7. Frequently asked questions (FAQ)

7.1. A caution about tweet IDs

Tweet IDs are 64-bit integers. This exceeds the capacity of double-precision floating point numbers, which can cause a variety of problems. For example, loading TSV files without declaring the column as text can silently truncate digits, and JSON parsing in some languages can fail silently.

7.2. My python script barfs with UnicodeDecodeError when printing tweets!

The output encoding must be UTF-8; sometimes, your terminal is capable, but Python fails to detect this (e.g., Mac OS X 10.4). In this case, you can set the LANG environment variable to en_US.UTF-8, or (as a last resort) PYTHONIOENCODING to utf8. If your terminal is incapable, you’re just out of luck. Get a Mac?

7.3. Unicode works OK in the terminal, but Python barfs when redirecting stdout

I could not figure out how to make this work without changing the source code. Snippet:

.. code-block:: python
import codecs utf8_stdout = codecs.getwriter(“utf8”)(sys.stdout)

Now utf8_stdout is a file-like object that can print UTF8 to stdout.

7.4. collect --daemon fails to start and there’s no error message

During the daemonization procedure, there’s an interval between when stdout and stderr are closed and the logging starts up. If something goes wrong during this period, the failure is silent (I’m not sure where the exception is being eaten – the python-daemon library, or something else).
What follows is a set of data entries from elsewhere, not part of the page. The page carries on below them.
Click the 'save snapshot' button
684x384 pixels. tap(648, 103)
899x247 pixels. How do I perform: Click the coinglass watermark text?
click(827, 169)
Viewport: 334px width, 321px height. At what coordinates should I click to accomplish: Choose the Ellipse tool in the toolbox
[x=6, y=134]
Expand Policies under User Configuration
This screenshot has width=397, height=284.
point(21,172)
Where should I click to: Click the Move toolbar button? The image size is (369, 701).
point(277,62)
To diagnose, pass the --daemon-debug switch, which prevents stdout and stderr from being closed. It also aborts the program after logging is set up, because running a daemon with stdout and stderr open can cause weird problems.
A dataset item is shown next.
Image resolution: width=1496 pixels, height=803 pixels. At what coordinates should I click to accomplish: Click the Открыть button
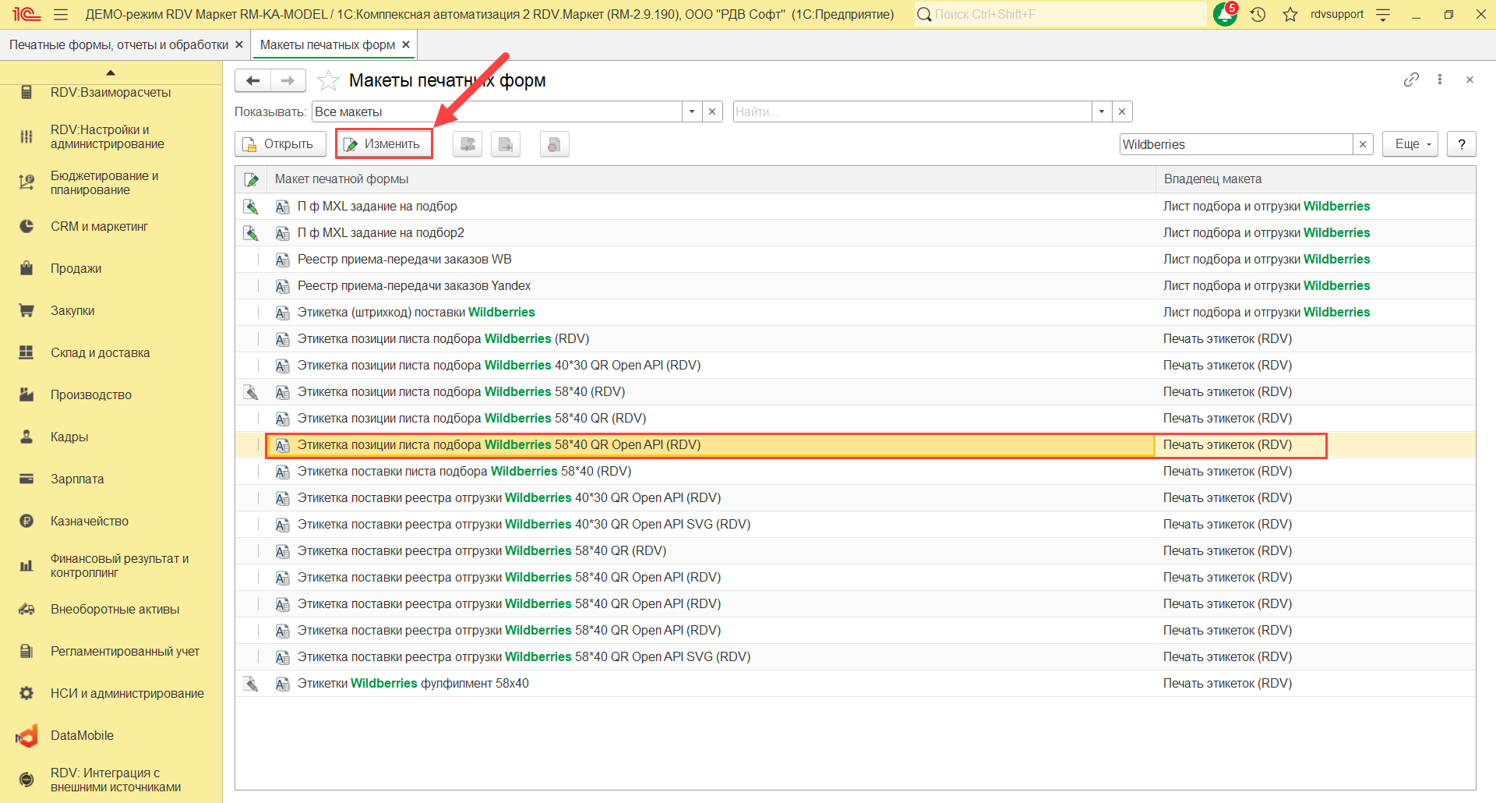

7.5. How do I quickly see a tweet as it’s “supposed” to look?

You can look at any tweet in your browser with the following URL:

https://twitter.com/#!/FOO/status/174159225168203778

FOO is ostensibly the username of the user who created the tweet, but it doesn’t seem to matter what you put there. Obviously, replace the ID with the one you’re actually interested in.

This seems to work sometimes and not work sometimes. I haven’t figured out the pattern.